Sophia Parnok scriveva poesia lesbica. L’artista Sergei Parajanov e il cantante Vadim Kozin furono tra le voci queer più celebrate dell’epoca.

Poi arrivò Stalin. E tutto cambiò.

Nel 1933, il regime stalinista reintrodusse il reato di sodomia, arrestando migliaia di uomini, spedendoli nei gulag, spesso alla morte. Il comunista scozzese Harry Whyte scrisse a Stalin una lettera appassionata in difesa degli omosessuali come “proletari perseguitati”. La risposta? Una nota a penna sul documento: “Un idiota e un degenerato.”

Volgograd fu ribattezzata in suo onore. Mantenendo l’uso di Stalingrado, Bologna lo onora con una delle sue strade principali.

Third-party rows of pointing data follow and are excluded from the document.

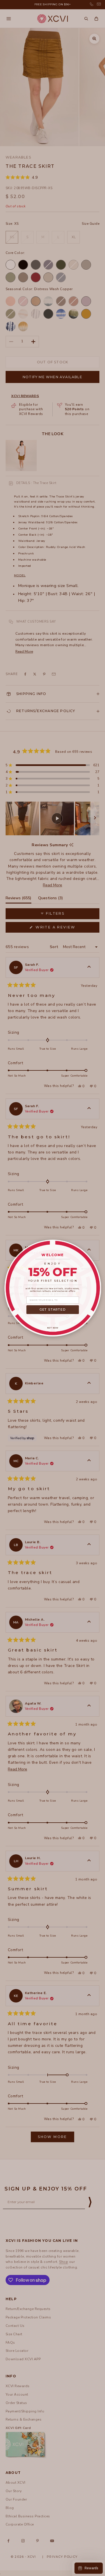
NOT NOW (52, 1328)
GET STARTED (52, 1310)
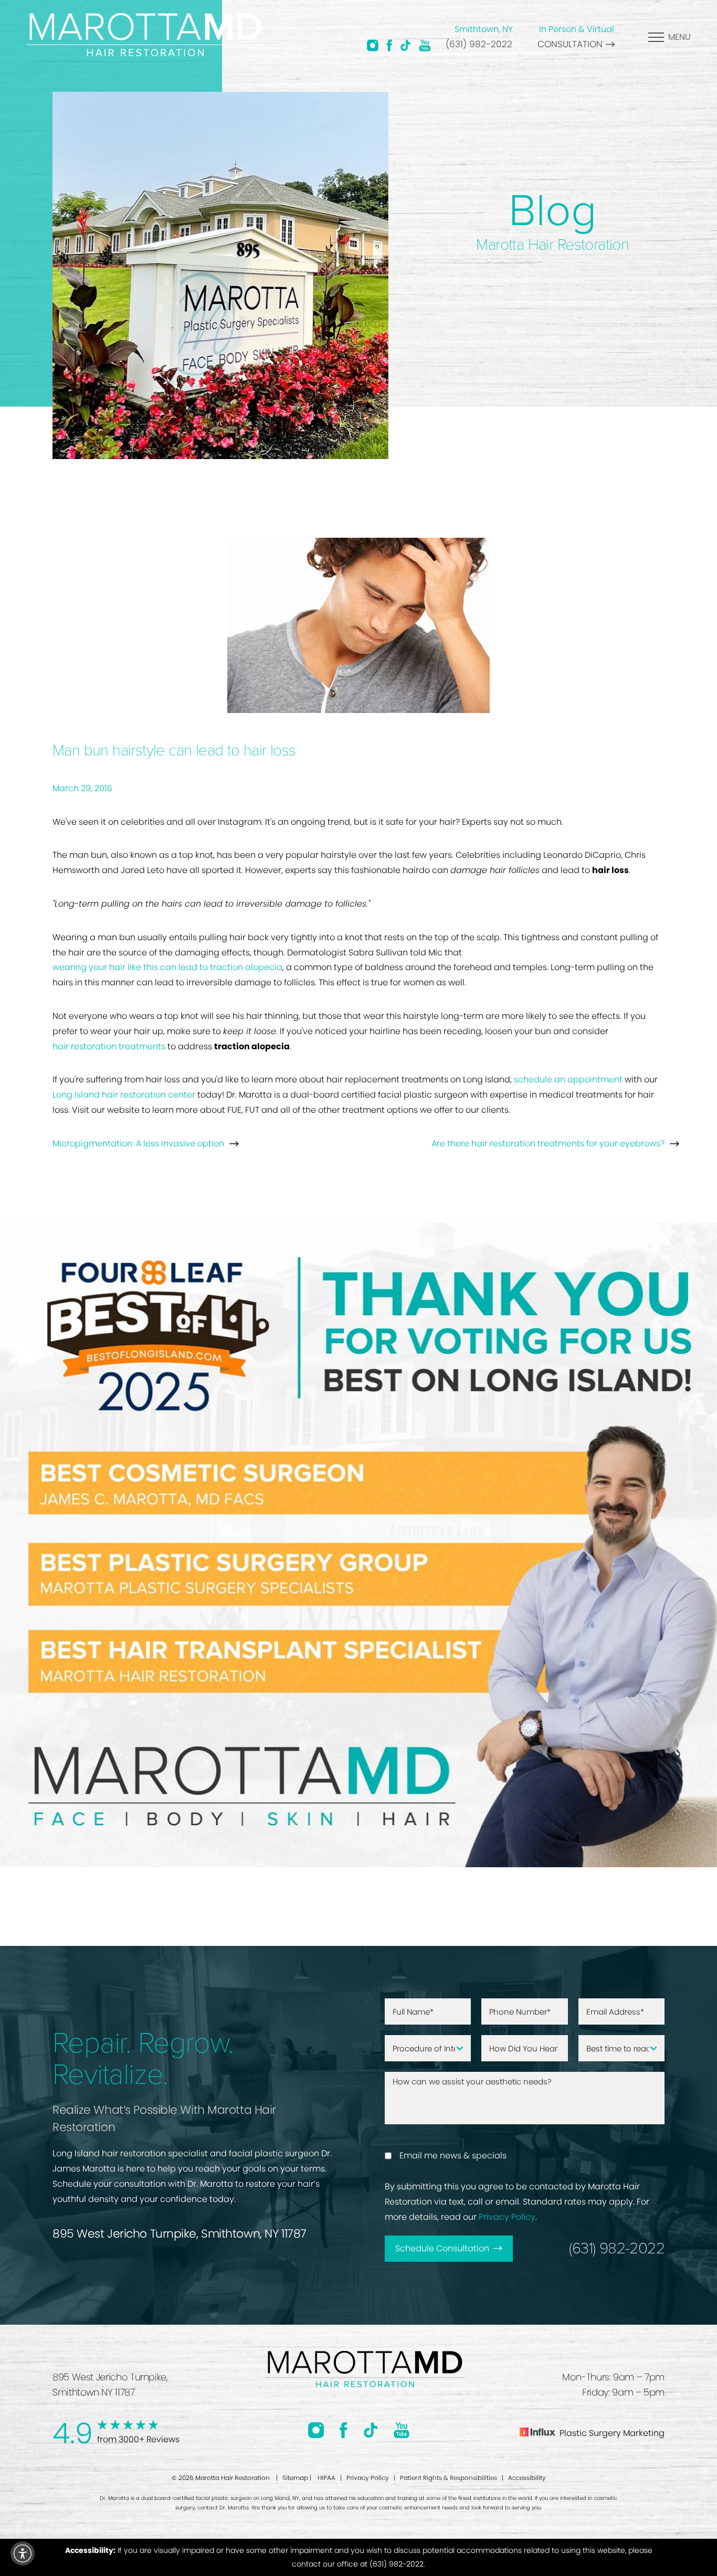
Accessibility (527, 2477)
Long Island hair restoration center (123, 1095)
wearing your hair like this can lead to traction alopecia (167, 967)
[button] (22, 2553)
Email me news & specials (453, 2155)
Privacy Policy (507, 2217)
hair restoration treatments (108, 1046)
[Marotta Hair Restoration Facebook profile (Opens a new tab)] (389, 45)
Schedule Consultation (442, 2248)
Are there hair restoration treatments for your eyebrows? (548, 1143)
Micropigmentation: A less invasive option (138, 1143)
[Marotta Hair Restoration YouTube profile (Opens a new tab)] (425, 45)
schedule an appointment (568, 1079)
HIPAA (326, 2477)
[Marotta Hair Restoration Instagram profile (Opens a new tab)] (372, 45)
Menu (679, 37)
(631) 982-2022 (479, 44)
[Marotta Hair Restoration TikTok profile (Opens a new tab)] (405, 45)
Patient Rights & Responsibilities (448, 2477)
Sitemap (295, 2477)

La città della libertà, con un nome che la nega

Bologna è una città magnifica. Colta, opulenta e progressista. È la patria dell’università più antica d’Europa, dei portici senza fine, delle osterie chiassose e delle librerie militanti. È anche, oggi, una delle città italiane più inclusive.

Ma vivere da libertario e da uomo gay in Via Stalingrado è come camminare su una faglia storica. Parte della città abbraccia la libertà individuale; un’altra parte — quella incisa sulle targhe stradali — sembra ancora prigioniera del culto del collettivismo, anche quando si tratta di onorare tiranni.

Il nome Stalingrado dovrebbe indignare tanto quanto indignerebbe un’ipotetica Via Franco o Via Pinochet. Perché qui, sotto il velo della retorica antifascista, Bologna ha dimenticato di fare i conti anche con il comunismo totalitario.

Non si può celebrare il Pride sotto il nome di chi ha fatto dell’identità queer un crimine di Stato.

Se Bologna ha la libertà nel cuore, che la mostri anche sui muri

Bologna non ha bisogno di cambiare per essere amata. Ma ha il dovere morale di interrogarsi sui propri simboli. Via Stalingrado oggi è solo una strada, certo. Ma anche i nomi parlano. Anche i muri hanno memoria.

E se questa città vuole davvero onorare la libertà — quella vera, non quella mitizzata nei manifesti — deve cominciare a camminare nel futuro senza trascinarsi dietro, in silenzio, il nome di chi perseguitò le stesse libertà che oggi difendiamo.